В горнице с большой русской печью было много женщин, девушек, ребятишек, и все они, теснясь и хихикая, старались заглянуть в красную горницу, откуда доносились странные басовитые и теноровые вскрики.
Сережа, протиснувшись между женщин и ребятишек со своим винчестером и сумкой, заглянул в красную горницу.
Она была вся в табачном дыму. У большого стола под образами, беспорядочно заставленного бурыми бутылками, покачиваясь, стоял Гладких вполуоборот к Сереже и ревел что-то, раздувая вороные усы. По ту сторону стола, красный, сидел Нестер Васильевич, - он сидел в необыкновенно странной позиции, - охватив край стола губами и страшно вытаращив глаза. А в углу под образами Мартемьянов, с совершенно землистым, мокрым от слез лицом, со сбившимися на лбу потными редкими волосами, стучал кулаком по столу и кричал не слушавшему его Нестеру Васильевичу что-то прямо противоположное тому, что говорил Владимиру Григорьевичу.
- Уж больно ты все знаешь! - кричал Мартемьянов, весь в слезах. - Уж больно все тебе ясно!.. Не-ет, брат, но все так светло да ясно на белом свете!..
XIX
Красноармейцы, бежавшие из плена, все эти дни жили в предоставленных им двух соседних дворах, не получая назначения.
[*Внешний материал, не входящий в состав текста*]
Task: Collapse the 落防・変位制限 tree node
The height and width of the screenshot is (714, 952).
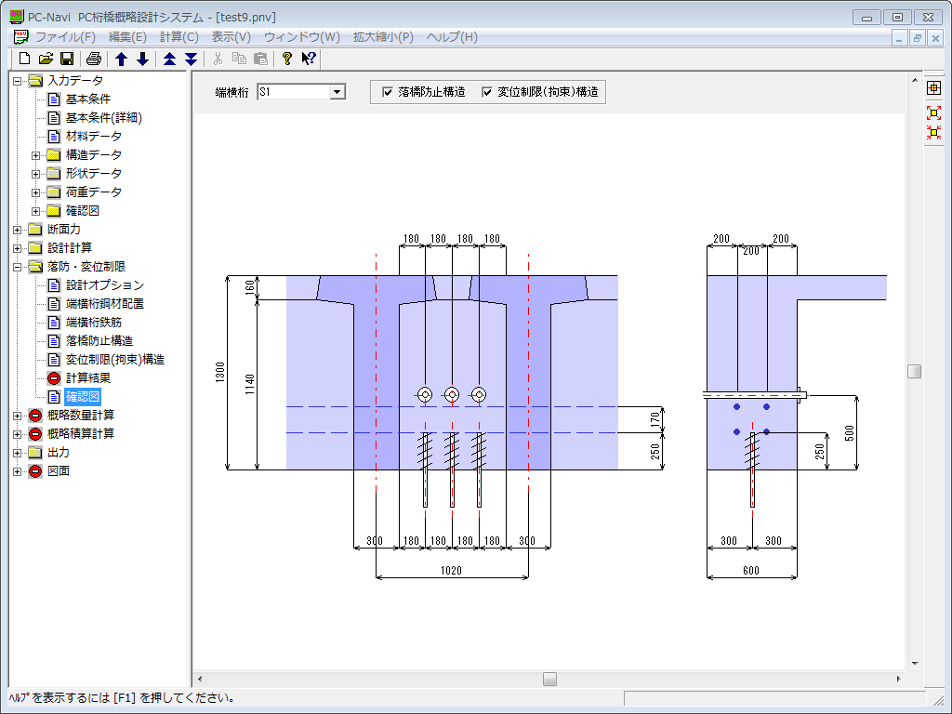Action: tap(18, 267)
Прослышав, что всех шахтеров уже распределили по отрядам, они зашли в ревком и дождались Филиппа Андреевича.
Из чистого тщеславия он стал выспрашивать имена, фамилии, года, кто откуда и заносить на бумажечку.
- А ты, значит, кто будешь? - дошел он до паренька лет двадцати трех.
- Новиков, Алексей.
- Отчество?
- Иванович.
Мартемьянов поднял голову.
- Из каких мест?
Красноармеец назвал то село Самарской губернии, родом из которого был Мартемьянов.
- Батьку твоего не Иваном Осиповичем кликали? - спросил Филипп Андреевич.
- Иваном Осиповичем. Неужто знали? - вяло оживился красноармеец.
Мартемьянов побледнел.
- А он жив еще?
- Жив был. Да уж больно стар. Вы что, не бывали у нас, случаем?
- Скажи пожалуйста! - Мартемьянов изумленно оглядывал стоящих перед ним красноармейцев. - Ваша изба на речке - туда, за кузню? - взволнованно спросил он.
- Верно... Откуда вы знаете? - начал удивляться и красноармеец.
- И ветла стоит поперед избы, на самом бережку?
- Ветлу лет десять как спилили. Да вы кто будете?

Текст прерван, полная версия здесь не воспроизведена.